Anwendungseffekt von Calciumchlorid zur Kontrolle der Schlammblähung
Aufgrund veränderter Faktoren verschlechtert sich die Qualität des Belebtschlamms, er quillt auf und seine Absetzeigenschaften nehmen ab. Der Schlammindex (SVI) steigt kontinuierlich an, und die normale Schlamm-Wasser-Trennung im Nachklärbecken ist nicht mehr möglich. Der Schlammpegel im Nachklärbecken steigt weiter an, bis der Schlamm schließlich verloren geht. Die MLSS-Konzentration im Belebungsbecken sinkt stark ab, wodurch der Schlamm im normalen Prozessablauf zerstört wird. Dieses Phänomen wird als Schlammblähung bezeichnet. Schlammblähung ist ein häufiges, anormales Phänomen in Belebtschlammverfahren.
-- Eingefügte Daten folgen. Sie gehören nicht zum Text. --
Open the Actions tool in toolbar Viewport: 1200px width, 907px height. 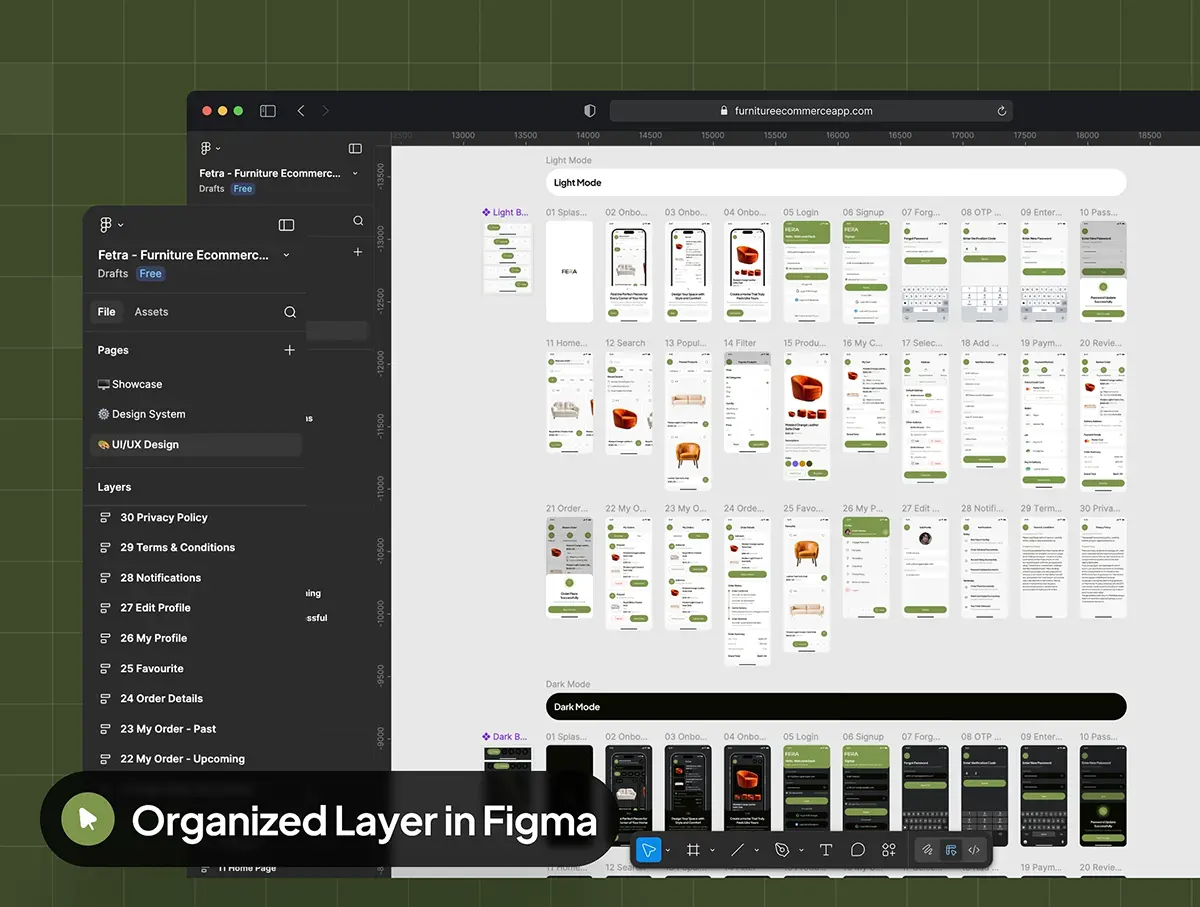pyautogui.click(x=888, y=850)
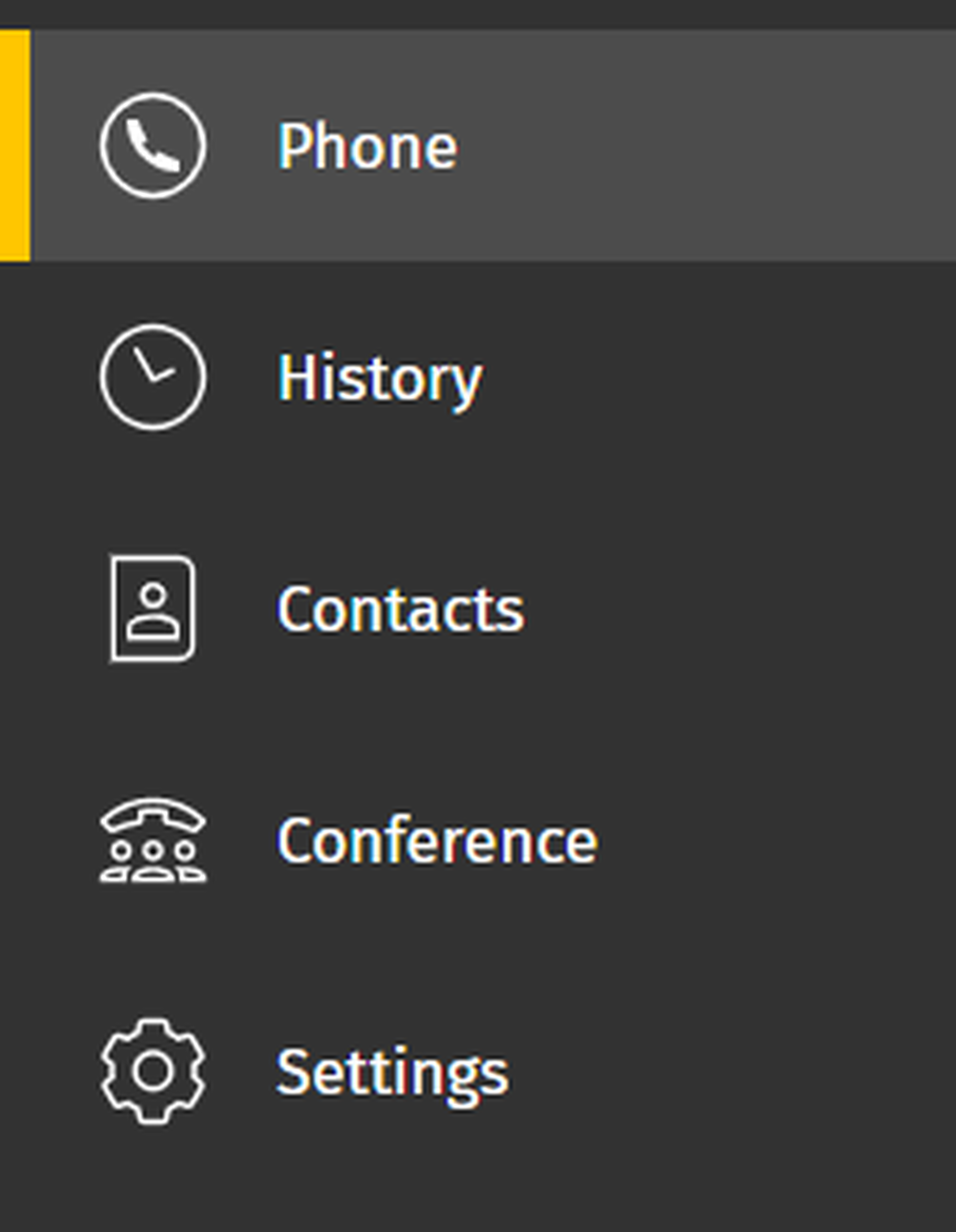Click the History clock icon
Screen dimensions: 956x1232
tap(153, 377)
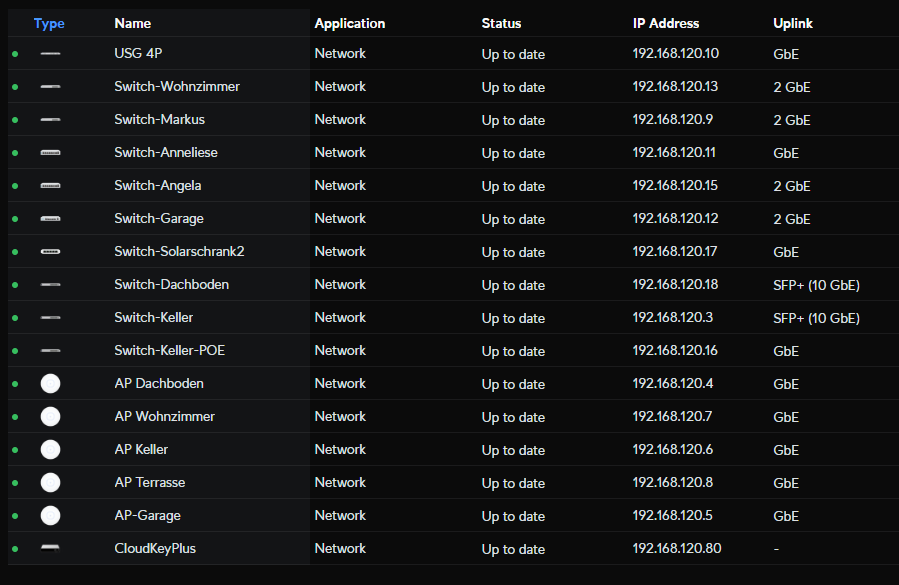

Das Belebtschlammverfahren findet heute breite Anwendung in der Abwasserbehandlung. Es hat sich bei der Behandlung vieler Arten von organischem Abwasser, wie kommunalem Abwasser, Abwässern aus der Papier- und Färbereiindustrie, Gastronomieabwässern und chemischen Abwässern, bewährt. Ein häufiges Problem bei der Belebtschlammbehandlung ist jedoch die Neigung des Schlamms zum Aufquellen. Man unterscheidet hauptsächlich zwischen Schlammaufblähung durch fadenförmige und nicht-fadenförmige Bakterien, wobei es viele Ursachen für ihre Entstehung gibt. Die Folgen der Schlammaufblähung sind gravierend; ist sie einmal aufgetreten, lässt sie sich nur schwer kontrollieren und die Erholungszeit ist lang. Werden keine Gegenmaßnahmen ergriffen, kann es zu Schlammverlusten kommen, die den Betrieb des Belebungsbeckens grundlegend beeinträchtigen und zum Zusammenbruch des gesamten Behandlungssystems führen können.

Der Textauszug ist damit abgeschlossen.